◆ Problem statement
For the entries that follow, produce an exact copy with no pictures in it.

(Dataset excerpts)
<<<<

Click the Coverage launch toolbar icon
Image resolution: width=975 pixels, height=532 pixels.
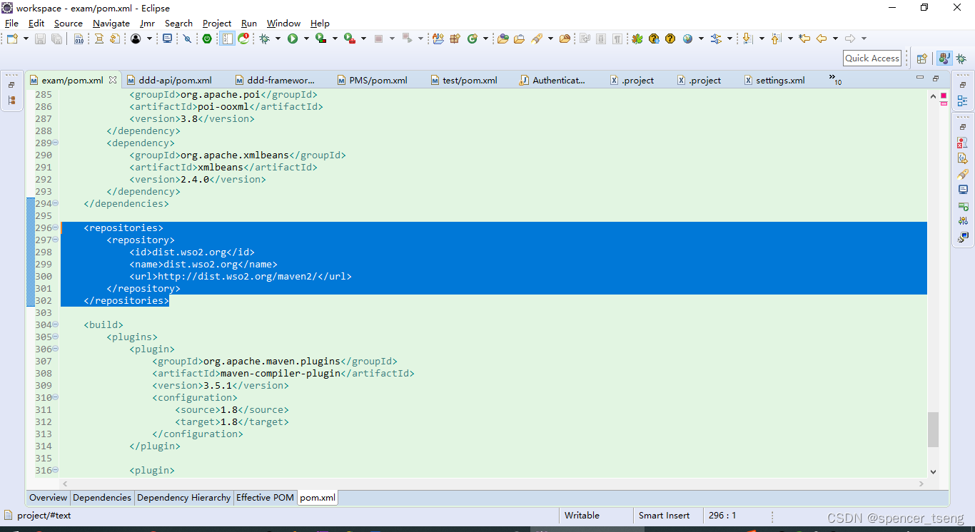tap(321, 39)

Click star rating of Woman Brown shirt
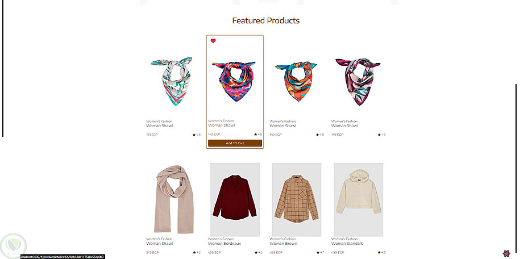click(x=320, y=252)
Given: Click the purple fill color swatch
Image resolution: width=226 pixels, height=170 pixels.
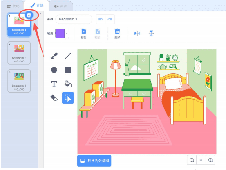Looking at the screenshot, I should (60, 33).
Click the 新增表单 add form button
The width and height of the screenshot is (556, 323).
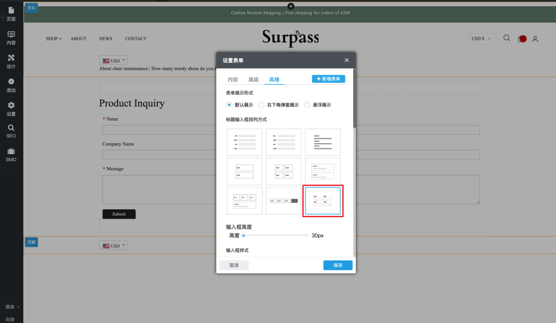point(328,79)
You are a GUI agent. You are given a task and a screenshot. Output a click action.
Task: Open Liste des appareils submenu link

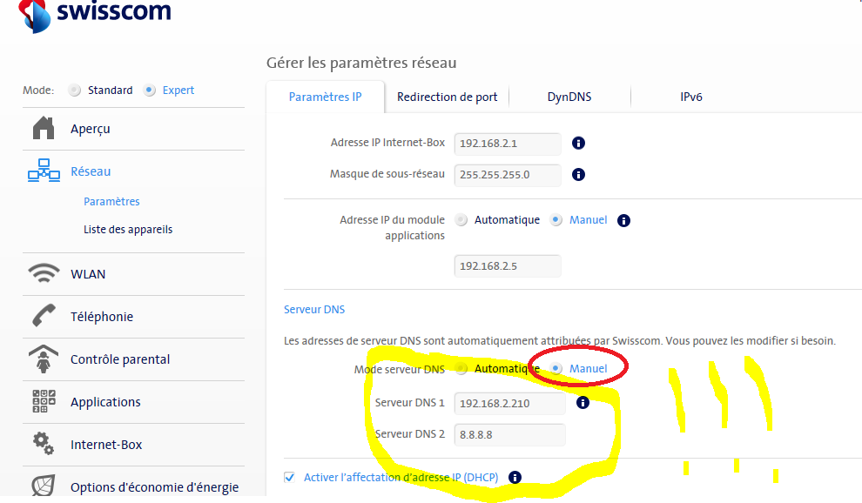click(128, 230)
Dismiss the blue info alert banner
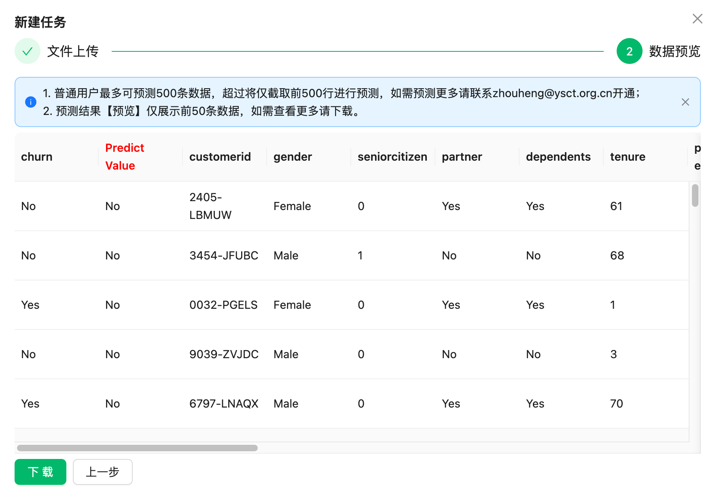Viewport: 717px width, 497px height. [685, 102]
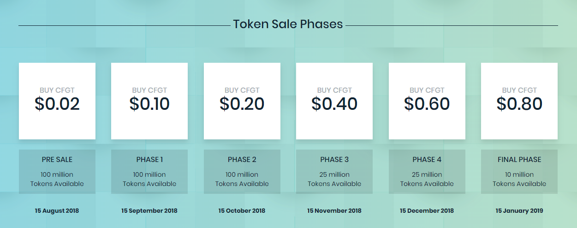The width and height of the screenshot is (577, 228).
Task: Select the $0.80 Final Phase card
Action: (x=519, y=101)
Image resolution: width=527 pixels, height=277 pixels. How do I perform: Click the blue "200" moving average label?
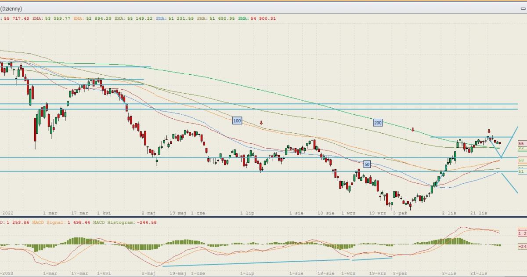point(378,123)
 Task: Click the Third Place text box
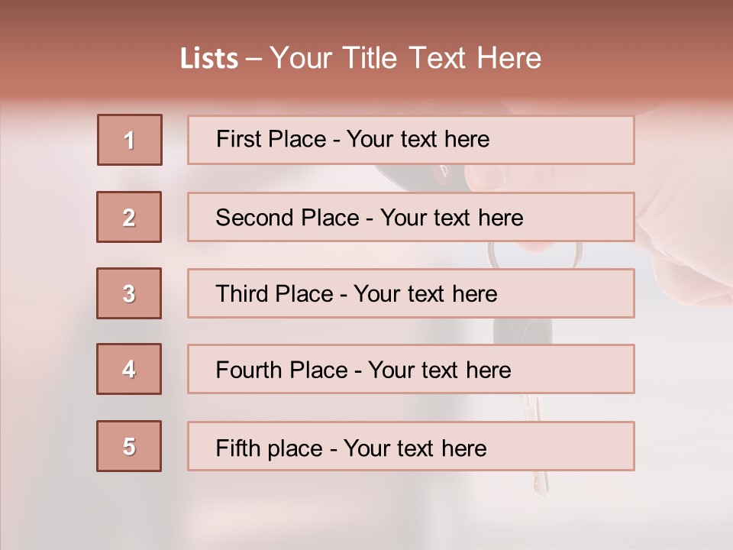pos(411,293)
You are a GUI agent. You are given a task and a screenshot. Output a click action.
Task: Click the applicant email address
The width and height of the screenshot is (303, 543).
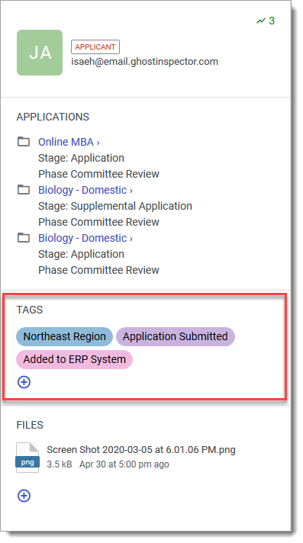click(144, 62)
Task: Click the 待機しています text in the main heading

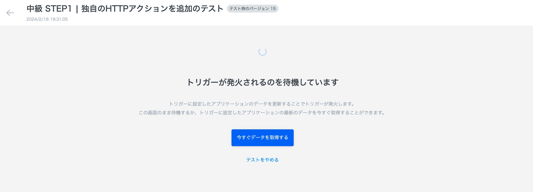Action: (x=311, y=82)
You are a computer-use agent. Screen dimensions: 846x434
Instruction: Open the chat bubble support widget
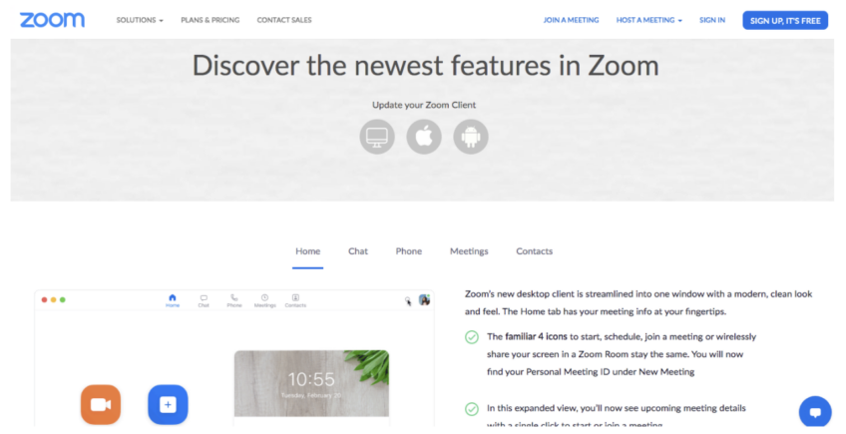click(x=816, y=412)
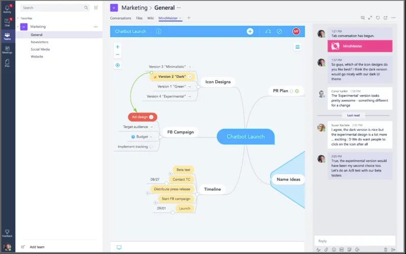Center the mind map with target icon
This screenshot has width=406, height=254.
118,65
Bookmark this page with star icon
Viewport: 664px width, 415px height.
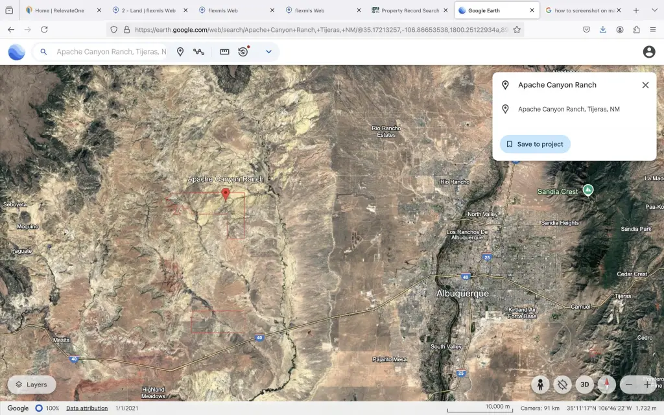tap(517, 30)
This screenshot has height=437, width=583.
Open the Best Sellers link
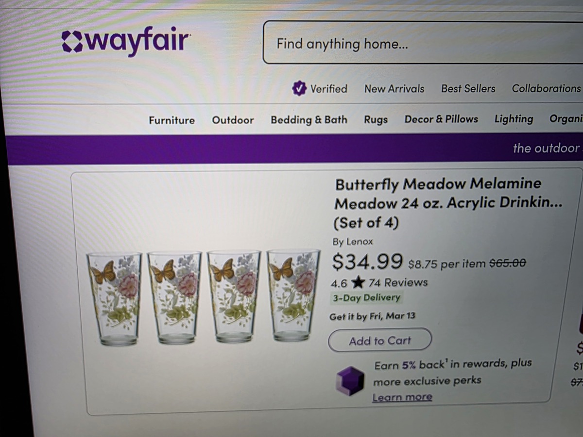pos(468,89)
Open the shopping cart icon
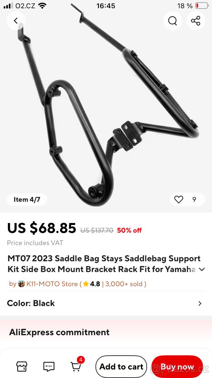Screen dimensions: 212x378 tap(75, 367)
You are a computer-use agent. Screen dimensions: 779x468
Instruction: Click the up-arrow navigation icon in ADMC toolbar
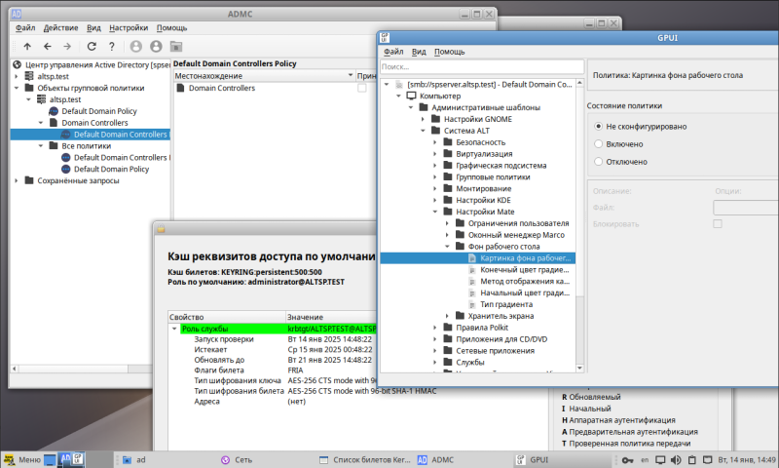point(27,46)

>>>>

◆ Result below
Click the Coverage launch toolbar icon
Image resolution: width=975 pixels, height=532 pixels.
tap(321, 39)

Click star rating of Woman Brown shirt
click(x=320, y=252)
Given: Click the purple fill color swatch
Image resolution: width=226 pixels, height=170 pixels.
Looking at the screenshot, I should (60, 33).
Click the 新增表单 add form button
The width and height of the screenshot is (556, 323).
point(328,79)
You are a GUI agent. You are given a task and a screenshot. Output a click action.
Task: Open Liste des appareils submenu link

click(128, 230)
Dismiss the blue info alert banner
Viewport: 717px width, 497px height. [685, 102]
The width and height of the screenshot is (577, 228).
Task: Select the $0.80 Final Phase card
Action: (x=519, y=101)
Image resolution: width=527 pixels, height=277 pixels. How do I perform: Click the blue "200" moving average label?
point(378,123)
 Task: Click the Third Place text box
pos(411,293)
You are a GUI agent. You are given a task and a screenshot. Output a click action.
Task: Click the applicant email address
The width and height of the screenshot is (303, 543).
click(144, 62)
Task: Click the 待機しています text in the main heading

Action: (x=311, y=82)
You are a computer-use agent. Screen dimensions: 846x434
Instruction: Open the chat bubble support widget
click(x=816, y=412)
Center the mind map with target icon
This screenshot has width=406, height=254.
118,65
Bookmark this page with star icon
Viewport: 664px width, 415px height.
tap(517, 30)
This screenshot has height=437, width=583.
Open the Best Sellers link
pos(468,89)
Open the shopping cart icon
Screen dimensions: 212x378 tap(75, 367)
You are a computer-use agent. Screen dimensions: 779x468
Instruction: Click the up-arrow navigation icon in ADMC toolbar
point(27,46)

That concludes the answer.